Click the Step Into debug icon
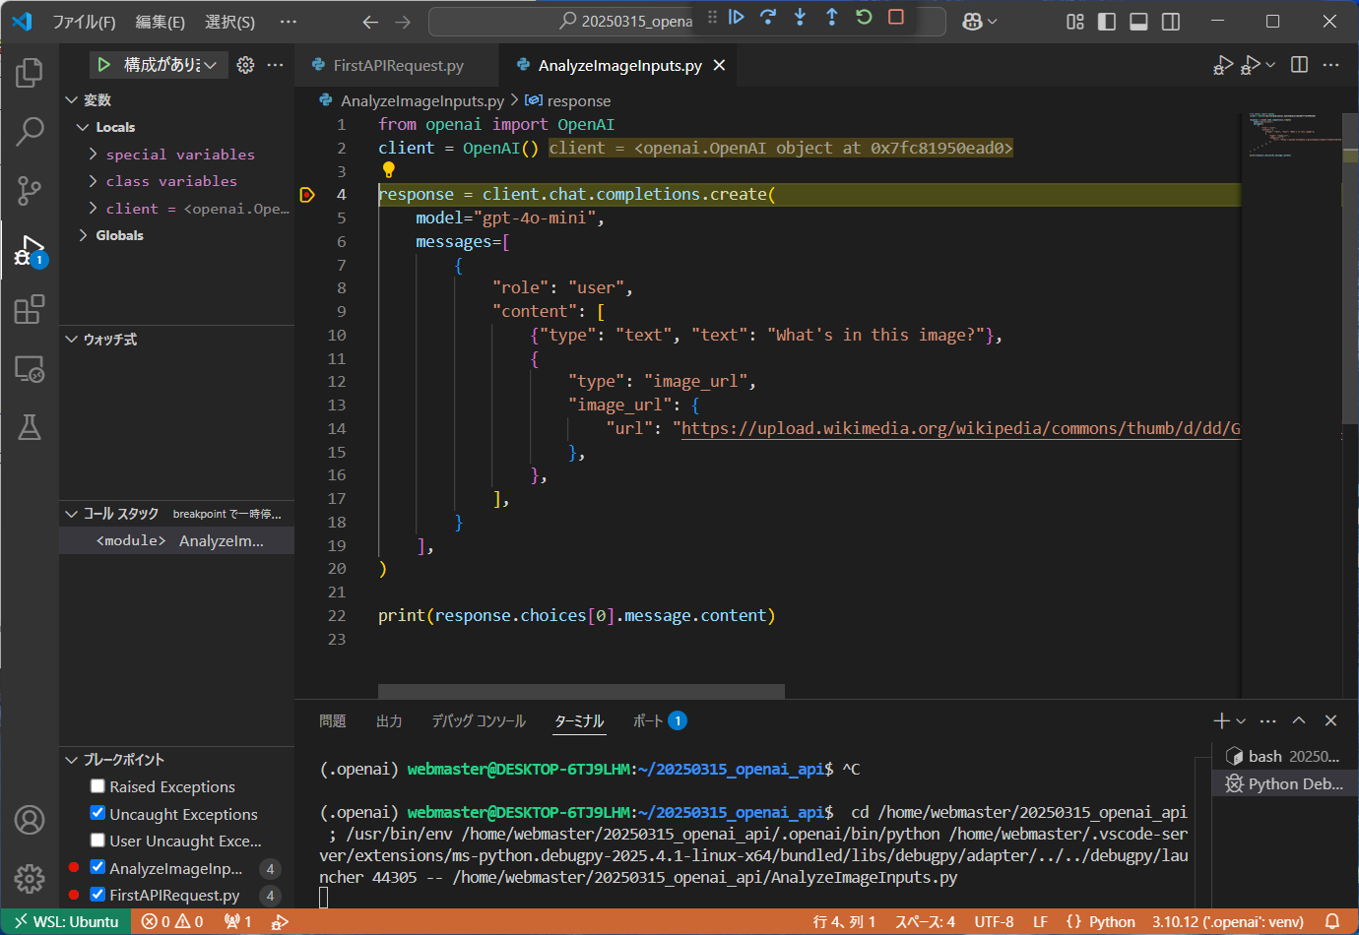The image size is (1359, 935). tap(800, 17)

* * *

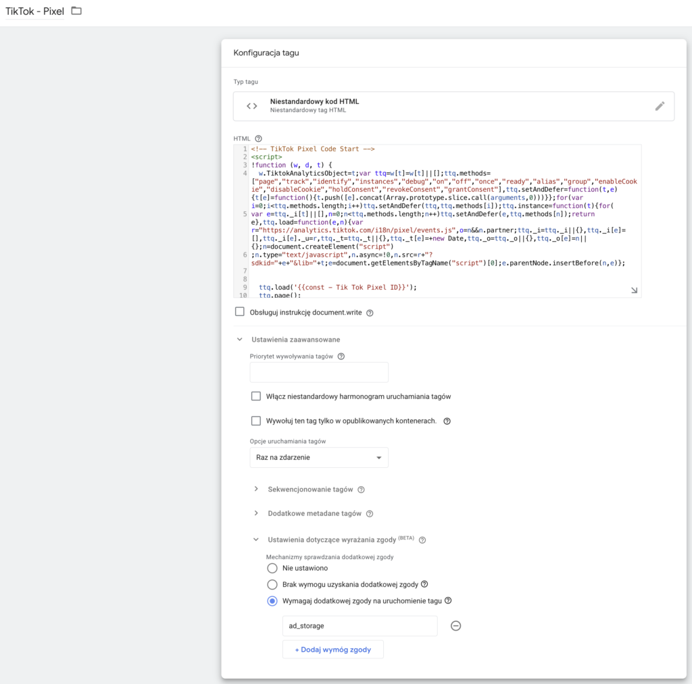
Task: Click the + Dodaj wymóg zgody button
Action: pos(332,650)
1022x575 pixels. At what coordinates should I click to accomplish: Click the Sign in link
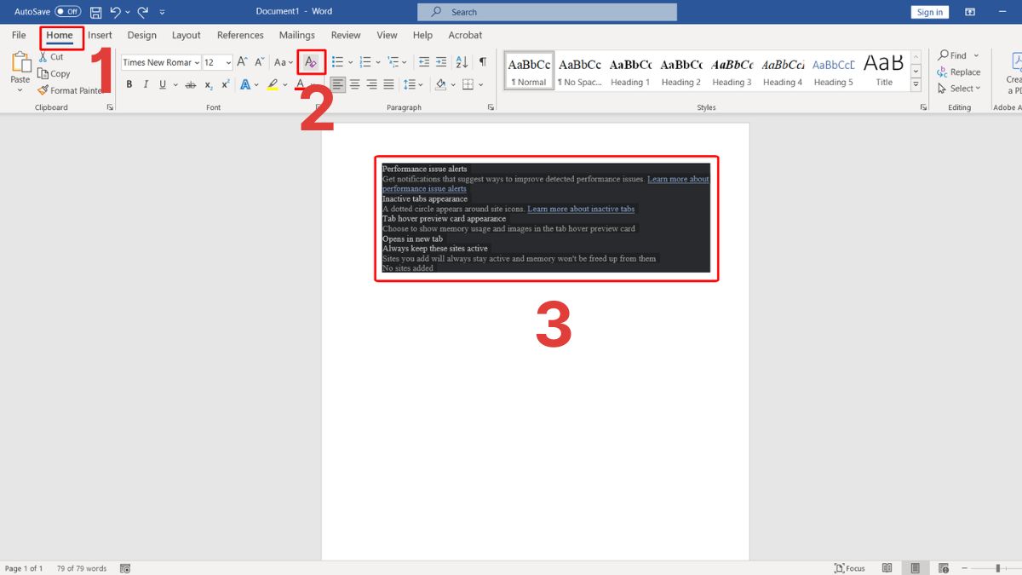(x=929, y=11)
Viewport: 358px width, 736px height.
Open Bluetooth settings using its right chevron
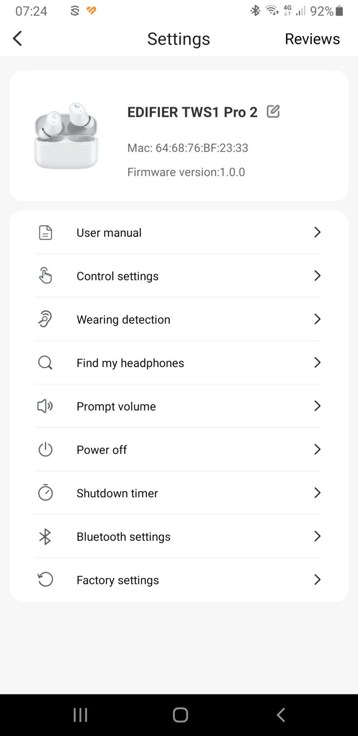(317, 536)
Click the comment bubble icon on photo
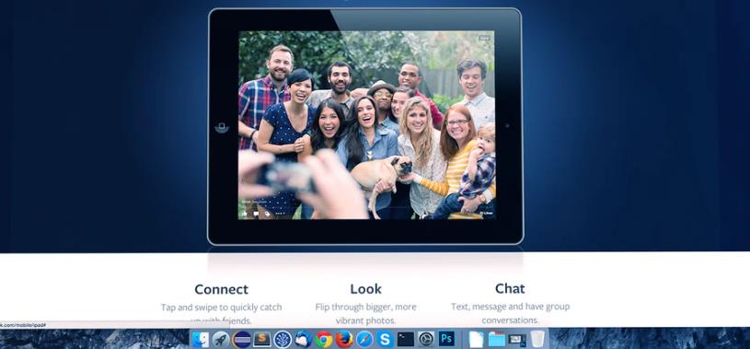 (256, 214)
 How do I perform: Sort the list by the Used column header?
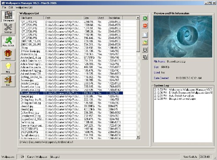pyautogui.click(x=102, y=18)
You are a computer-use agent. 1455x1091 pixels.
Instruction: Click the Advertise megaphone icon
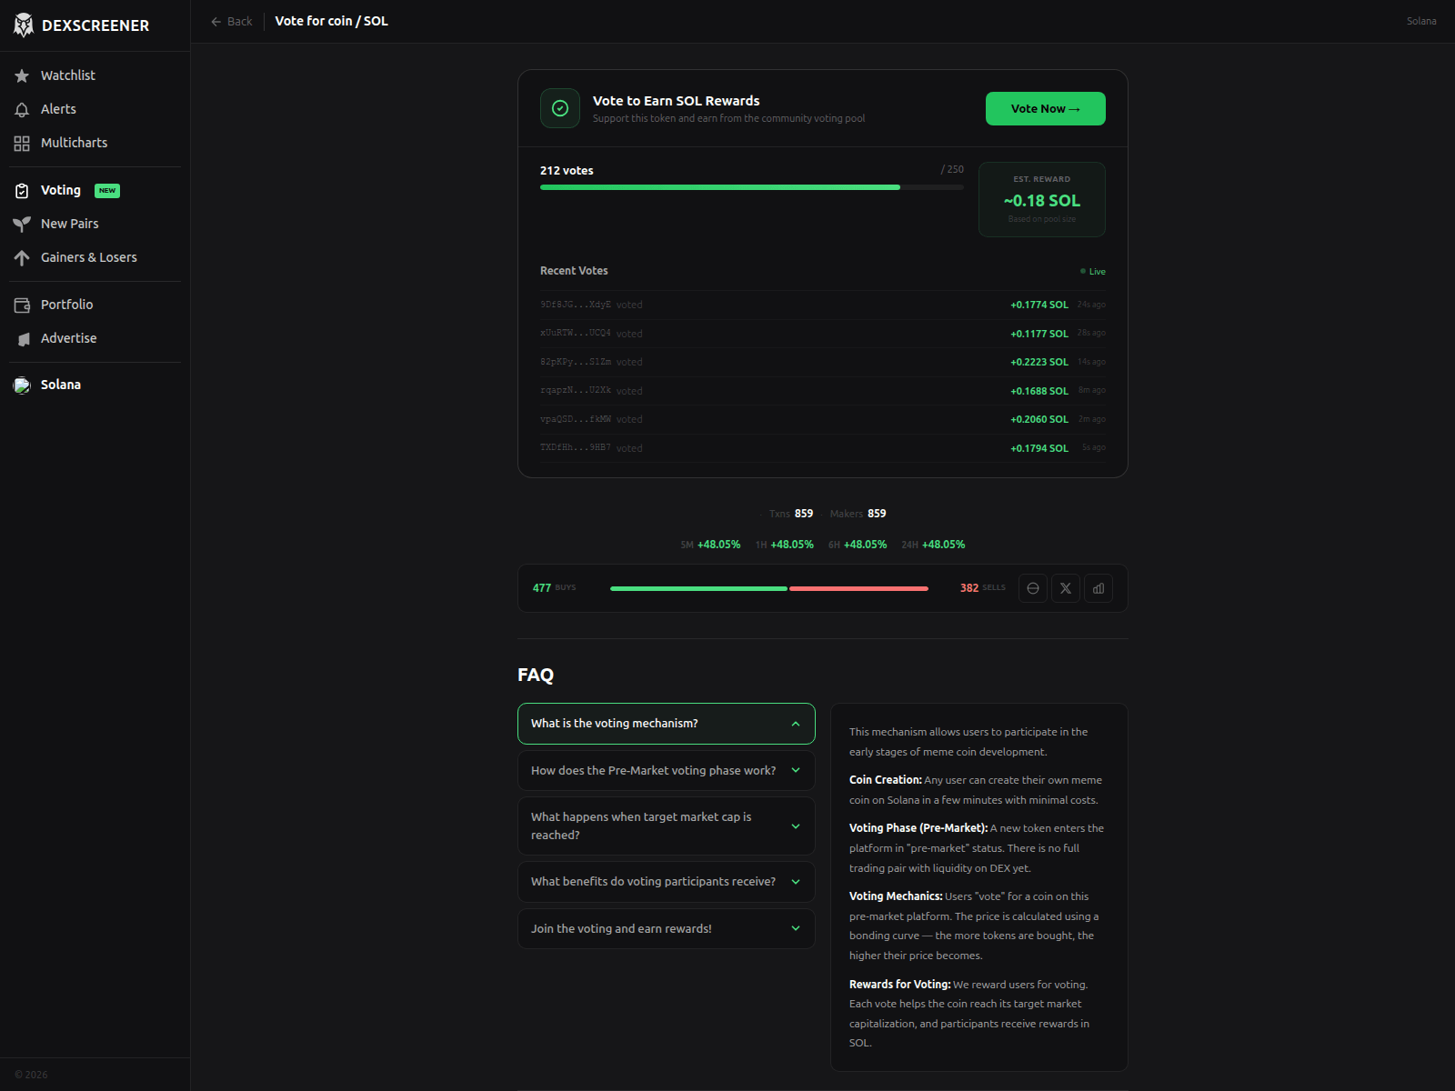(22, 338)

■ Try it: Within the listing above, extract exactly the lines that run from the one containing "Viewport: 358px width, 736px height." through the one containing "You are a computer-use", excluding any pictures.

■ Result of the exercise:
Viewport: 358px width, 736px height.
Open Bluetooth settings using its right chevron
(317, 536)
Click the comment bubble icon on photo
 (256, 214)
 How do I perform: Sort the list by the Used column header?
pyautogui.click(x=102, y=18)
You are a computer-use agent. 1455x1091 pixels.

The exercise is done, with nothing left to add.